In a rare effort to blunt the governor’s veto, the Legislature passed a scaled-back bill early Wednesday to further expand private-school tuition
An amendment to Senate Bill 1186 would still increase the donation limits for individuals and married couples by 50 percent, but it would do so by allowing them to contribute all the extra funds to a similar program set up for corporations.
Lawmakers abandoned several provisions of the vetoed bill, including one that would have allowed unlimited dollar-for-dollar tax credits for corporations.
The changes dropped the estimated price tag from $16.8 million to about $9 million, according to the nonpartisan Joint Legislative Budget Committee.
The number of students who must use the tax-credit scholarships for it to become cost-neutral also fell, from 3,300 under the original bill to 1,700 under the new one.
“She’s going to be looking at that bill closely in the days ahead, but she doesn’t have a determination on it just yet,” said Matthew Benson, a spokesman for Gov. Jan Brewer. It is just one of the 168 bills she must weigh by May 2.
“This governor has a very strong record on school choice,” Benson said. “At the same time, she has been adamant that we not do things that throw the budget out of balance.”
Brewer seemed primarily worried about the original bill’s cost.
Sen. Steve Yarbrough, R-Chandler, guided the revised plan through the Legislature.
He tacked it on to a lengthy bill adjusting tax language affecting several programs, including the jobs program Brewer signed into law earlier this year.

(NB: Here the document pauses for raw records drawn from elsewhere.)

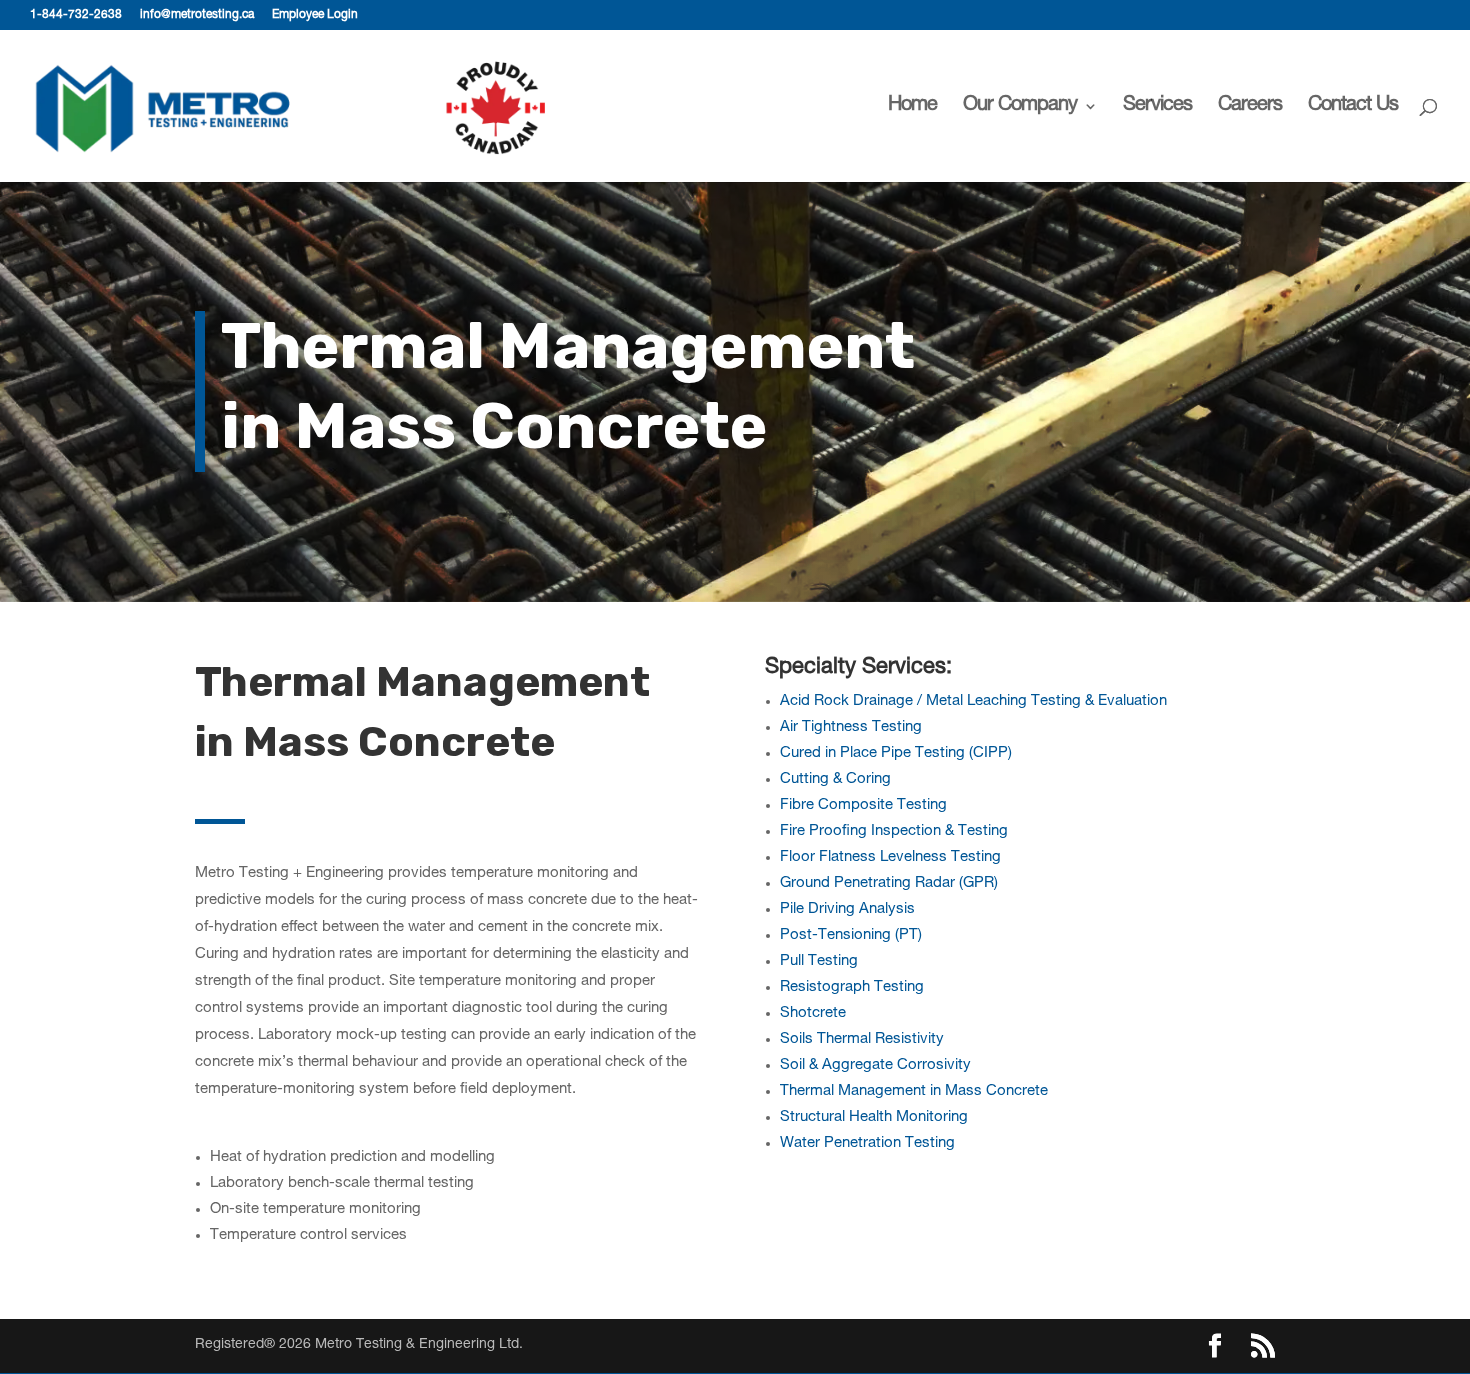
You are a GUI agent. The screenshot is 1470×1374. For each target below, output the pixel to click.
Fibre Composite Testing (863, 805)
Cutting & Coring (835, 779)
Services (1157, 107)
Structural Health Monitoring (874, 1117)
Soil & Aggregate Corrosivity (875, 1065)
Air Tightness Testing (851, 727)
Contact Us (1353, 107)
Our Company (1020, 107)
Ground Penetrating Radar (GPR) (889, 883)
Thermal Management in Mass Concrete (914, 1091)
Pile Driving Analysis (847, 909)
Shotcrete (813, 1013)
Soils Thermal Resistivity (862, 1039)
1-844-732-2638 (76, 15)
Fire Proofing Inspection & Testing (894, 831)
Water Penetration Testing (867, 1143)
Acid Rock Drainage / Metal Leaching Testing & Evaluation (973, 701)
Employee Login (315, 15)
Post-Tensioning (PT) (851, 935)
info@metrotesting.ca (197, 15)
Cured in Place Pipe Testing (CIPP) (896, 753)
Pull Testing (819, 961)
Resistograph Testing (852, 987)
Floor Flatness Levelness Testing (890, 857)
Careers (1250, 107)
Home (912, 107)
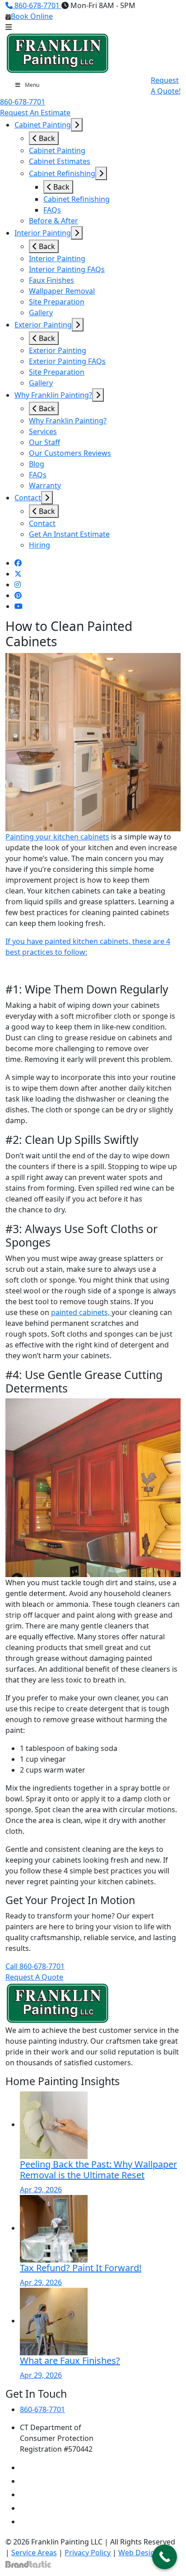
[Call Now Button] (164, 2556)
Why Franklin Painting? (53, 395)
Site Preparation (56, 302)
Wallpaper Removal (62, 291)
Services (43, 431)
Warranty (45, 485)
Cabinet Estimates (59, 161)
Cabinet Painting (42, 125)
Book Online (32, 16)
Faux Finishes (51, 280)
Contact (27, 498)
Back (46, 138)
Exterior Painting (43, 325)
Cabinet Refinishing (62, 173)
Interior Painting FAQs (67, 269)
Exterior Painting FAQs (67, 361)
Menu (32, 85)
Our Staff (44, 442)
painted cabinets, (81, 1312)
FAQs (52, 210)
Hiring (39, 545)
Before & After (53, 221)
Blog (36, 464)
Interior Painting (42, 233)
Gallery (41, 312)
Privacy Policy (88, 2553)
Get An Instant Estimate (69, 534)
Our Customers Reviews (70, 453)
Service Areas (34, 2553)
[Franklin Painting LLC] (57, 53)
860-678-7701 (37, 5)
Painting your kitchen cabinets (57, 837)
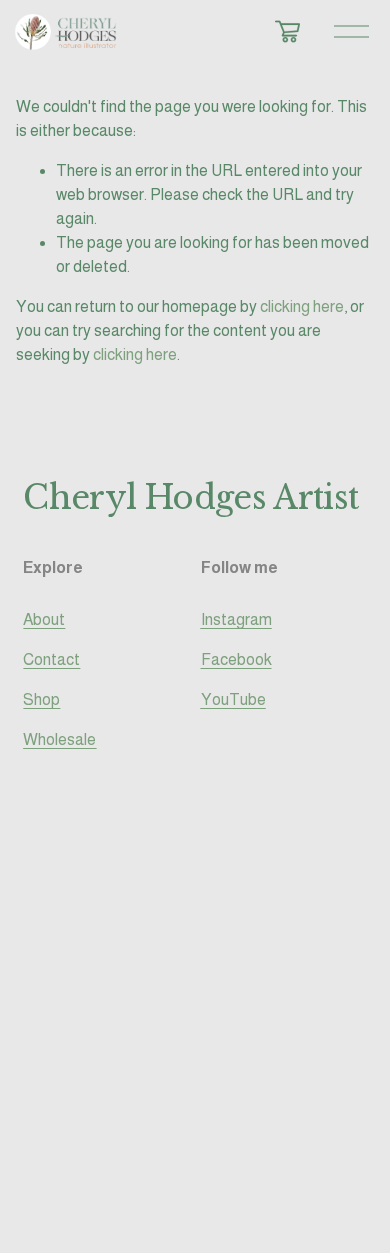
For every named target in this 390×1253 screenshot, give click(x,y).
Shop (41, 699)
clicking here (302, 306)
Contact (51, 659)
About (44, 619)
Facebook (236, 659)
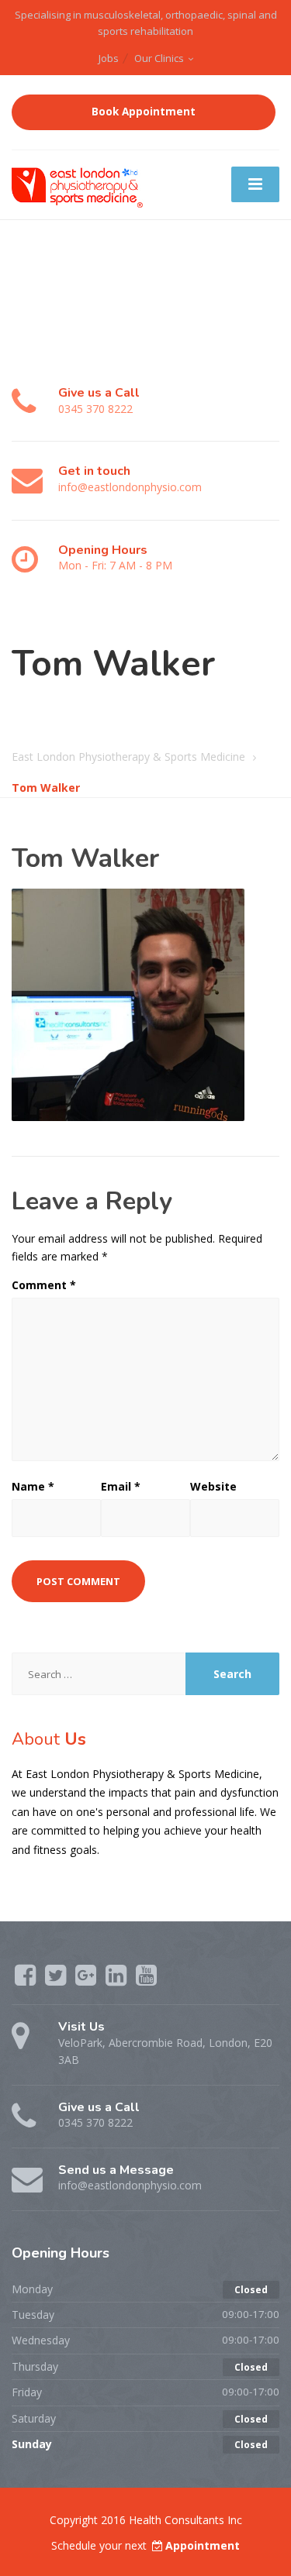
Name (33, 1486)
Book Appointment (144, 112)
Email (120, 1486)
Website (213, 1486)
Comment (44, 1285)
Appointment (202, 2545)
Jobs (109, 58)
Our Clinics (159, 58)
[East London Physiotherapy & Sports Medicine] (78, 183)
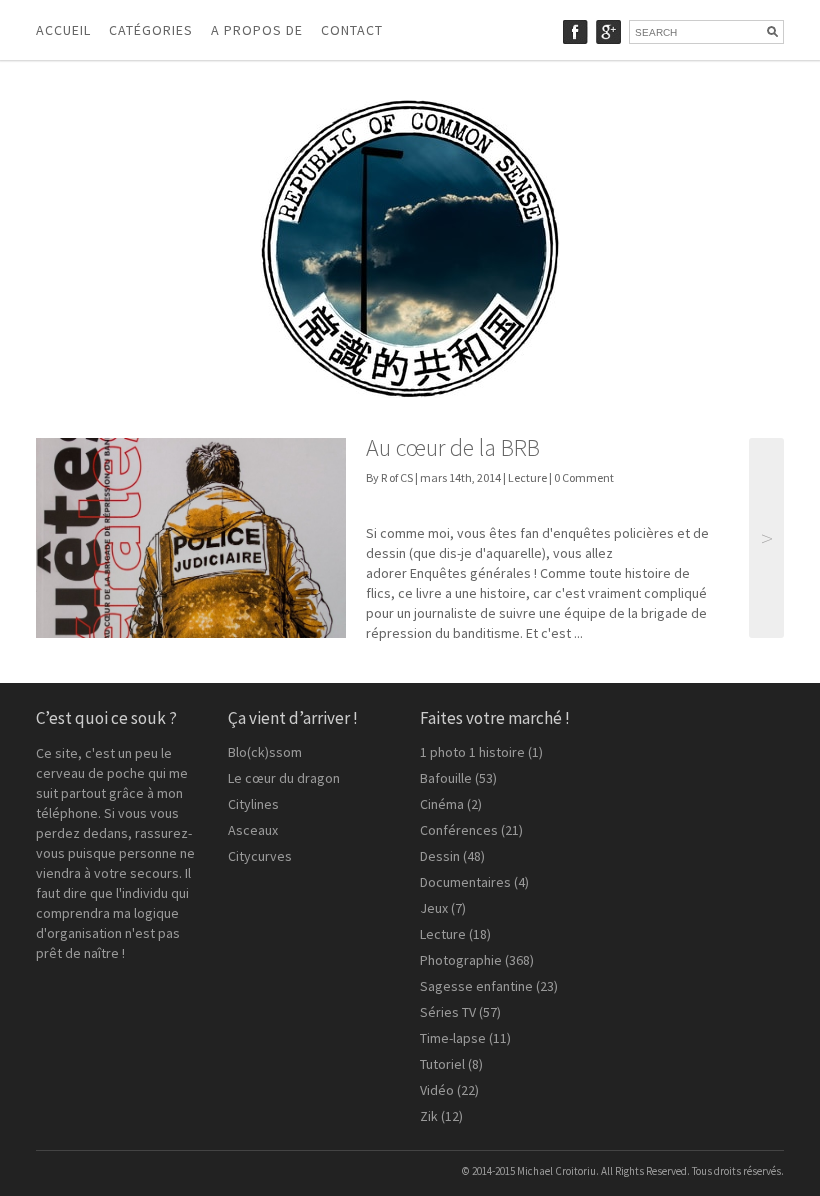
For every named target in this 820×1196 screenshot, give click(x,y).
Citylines (253, 804)
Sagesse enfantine (476, 986)
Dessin (440, 856)
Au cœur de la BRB (453, 447)
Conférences (459, 830)
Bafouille (446, 778)
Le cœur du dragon (284, 778)
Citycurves (260, 856)
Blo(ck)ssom (265, 752)
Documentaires (465, 882)
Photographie (461, 960)
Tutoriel (442, 1064)
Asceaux (253, 830)
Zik (429, 1116)
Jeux (434, 908)
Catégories (151, 30)
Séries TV (448, 1012)
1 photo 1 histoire (472, 752)
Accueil (63, 30)
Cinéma (442, 804)
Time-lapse (453, 1038)
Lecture (527, 477)
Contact (352, 30)
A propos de (257, 30)
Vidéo (437, 1090)
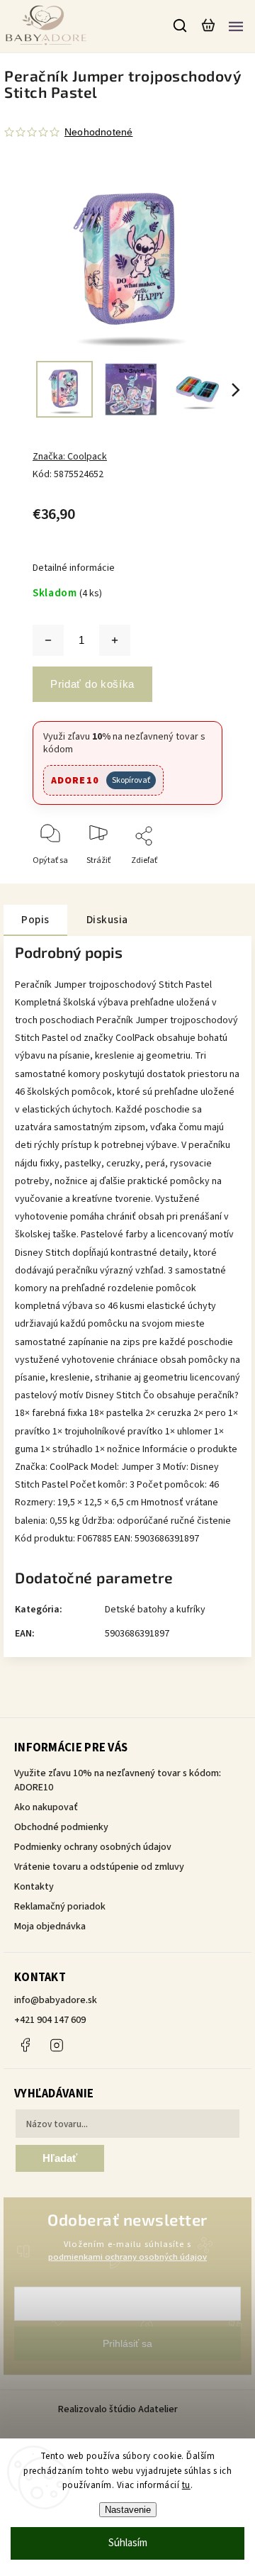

“We went through (the veto letter) with a fine-tooth comb,” said Yarbrough, who also operates the state’s largest school-tuition organization, which distributes tax-credit donations from individuals to private-school scholarships.
“We’re hopeful she’ll sign (the new bill).”
Brewer’s veto of House Bill 2581 was seen by some as a surprise snub to school-choice advocates, who only days earlier had celebrated a 5-4 victory in the U.S. Supreme Court that made it harder to legally challenge the tax-credit program.
Brewer’s veto sparked a one-sided outcry last week.
The tax-credit legislation generated 337 messages to her in favor of signing HB 2581, and only four against it, a spokeswoman said. Yarbrough said he had no role in that response.
The corporate tax-credit program has several key differences from the more-popular program for individual taxpayers.
Scholarship recipients must be switching from public to private schools, and donors cannot recommend recipients.
Also, scholarships must go to students with family incomes within 185 percent of the federal poverty guidelines. For a family of four, that’s about $41,348 this year.
Under the new bill, an individual could contribute $750 between the two programs; a married couple filing jointly could contribute $1,500.